EDITO

Zéro coti : mauvais timing et inopportun

BELGA

Révélé par nos confrères de La Libre, le projet de réforme de la mesure de dispense de cotisations sociales (zéro coti) suscite incompréhension et colère d’organisation comme l’Union des classes moyennes (UCM) ou du Syndicat neutre pour indépendants (SNI). A juste titre. Jusqu’à présent, cette exonération de cotisations sociales illimitée dans le temps permettait aux employeurs, principalement des TPE et des indépendants, d’engager leur premier salarié.
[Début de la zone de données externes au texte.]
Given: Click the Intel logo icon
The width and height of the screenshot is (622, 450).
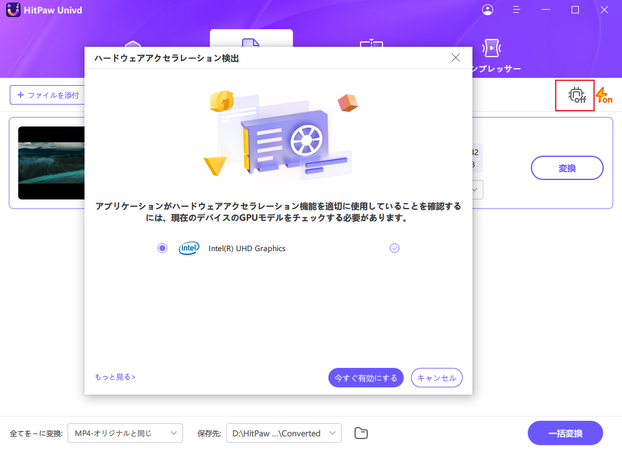Looking at the screenshot, I should coord(189,248).

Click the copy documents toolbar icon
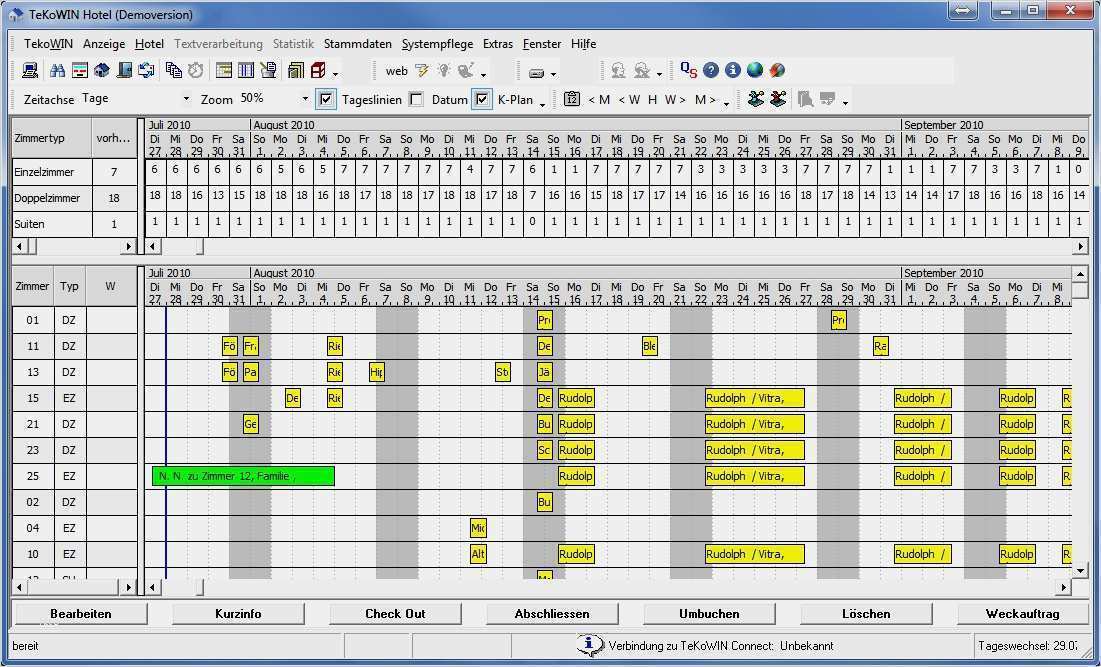tap(175, 70)
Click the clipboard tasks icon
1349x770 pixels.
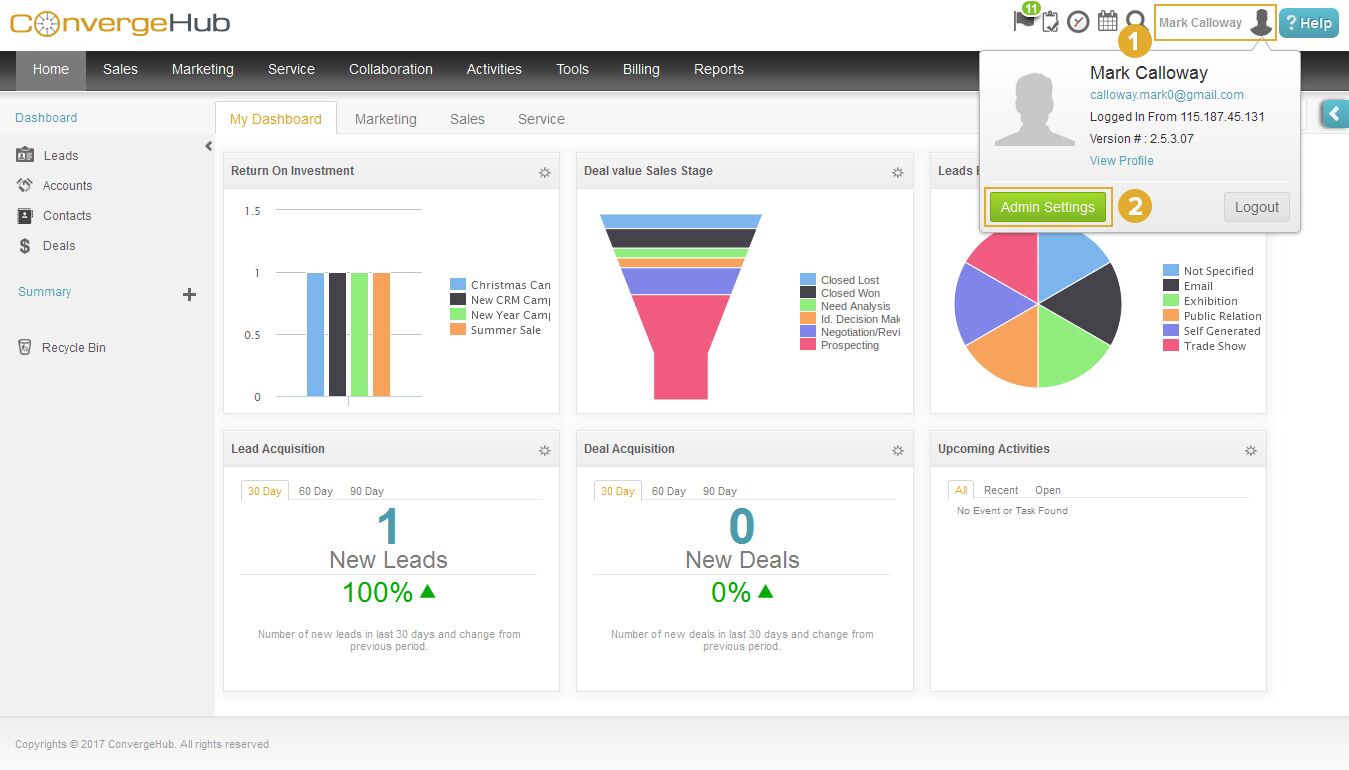pos(1050,22)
Grâce à cette mesure, ils pouvaient concrétiser des projets de développement de leurs activités et, en même temps, contribuer à une réduction du chômage.
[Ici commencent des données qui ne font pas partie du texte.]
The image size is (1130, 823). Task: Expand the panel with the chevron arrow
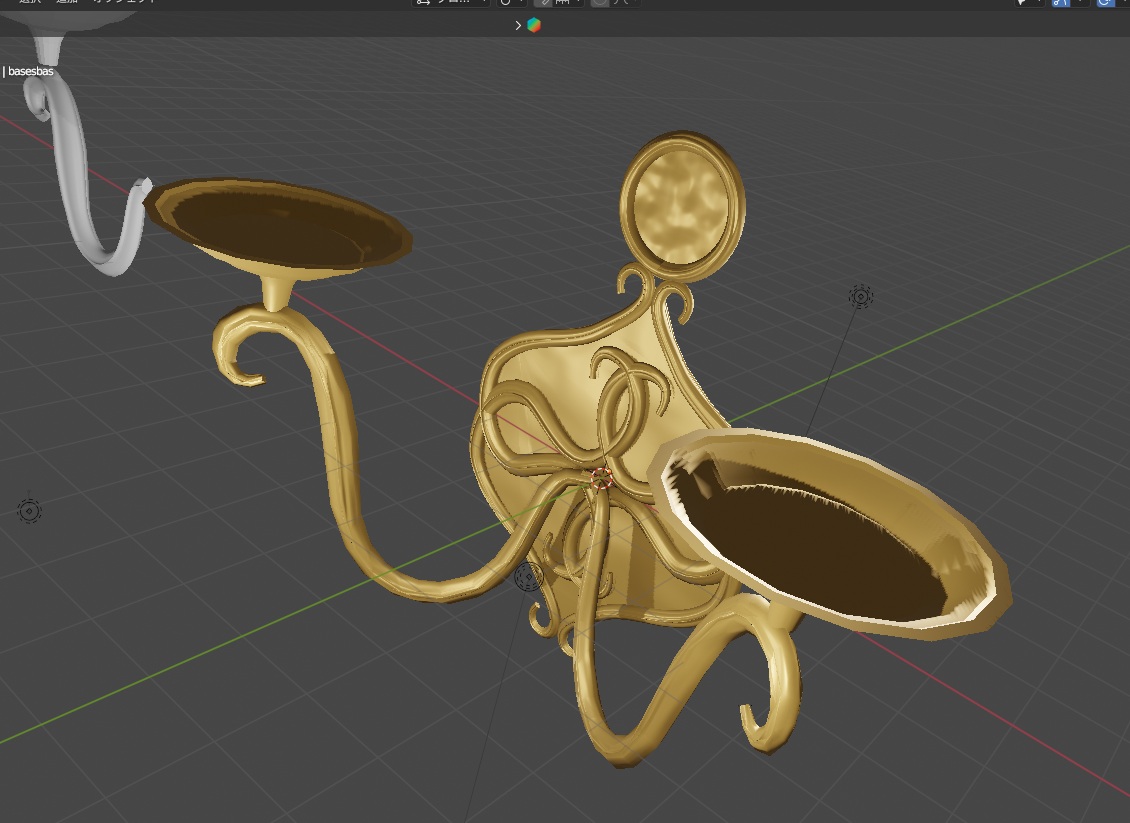point(518,25)
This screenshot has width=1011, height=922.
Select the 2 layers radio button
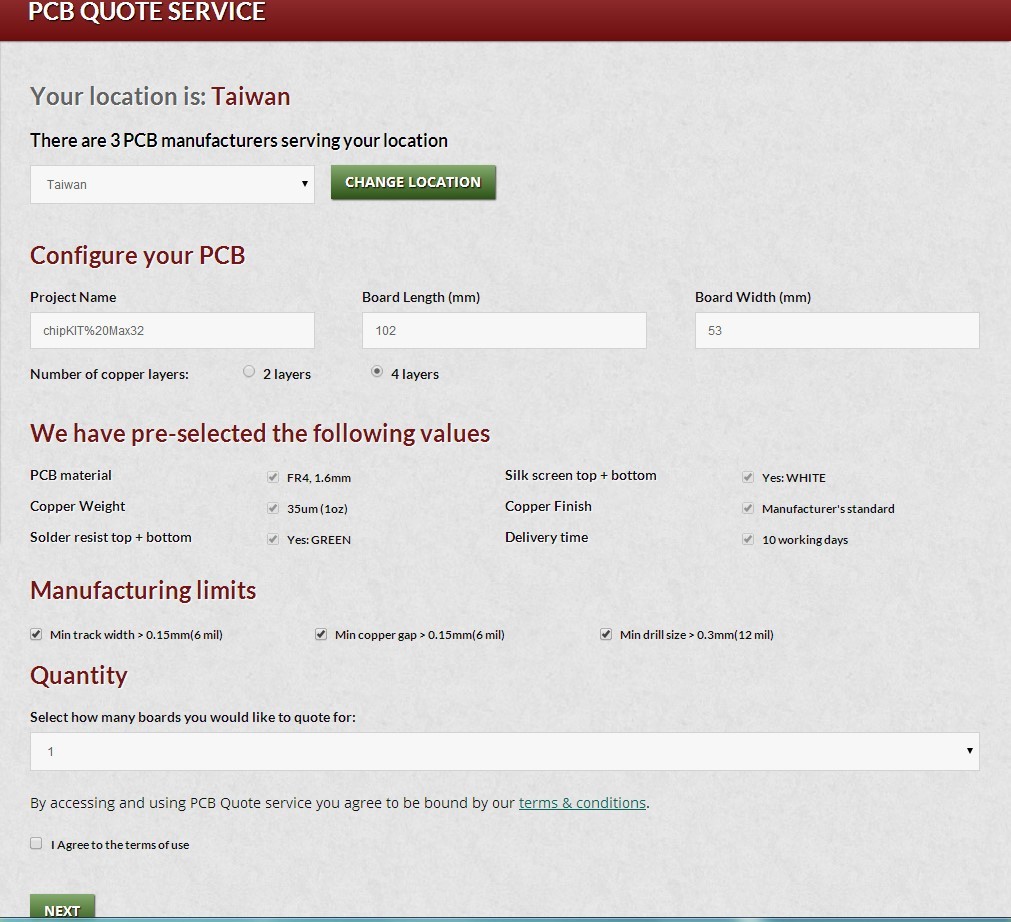pyautogui.click(x=249, y=372)
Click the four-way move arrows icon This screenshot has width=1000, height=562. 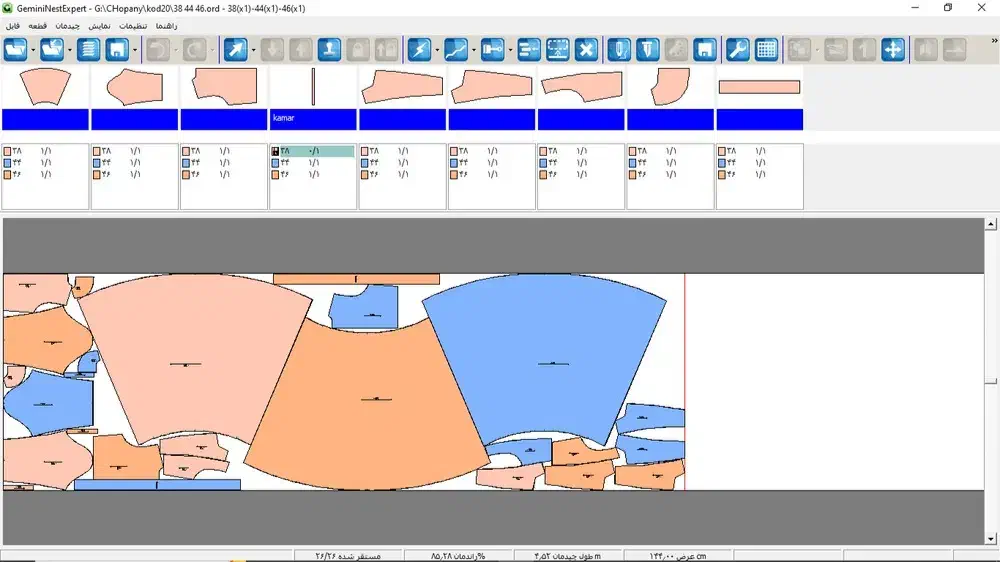point(893,49)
Répondant aux critiques de la Cour des comptes et celles des instances de l’ONSS, deux ministres socialistes, le Francophone Pierre-Yves Dermagne (PS) et le Flamand, Frank Vandenbroucke (Voruit) ont élaboré un projet de loi préconisant une limitation dans le temps de la mesure, sous prétexte notamment que cette disposition coûte trop cher à l’Etat. Donc, pour des raisons budgétaires, deux ministres socialistes proposent de réduire la portée d’une mesure qui contribue à la création de l’emploi. D’après les statistiques, plus de 50.000 indépendants y ont eu recours, ce qui n’est pas rien.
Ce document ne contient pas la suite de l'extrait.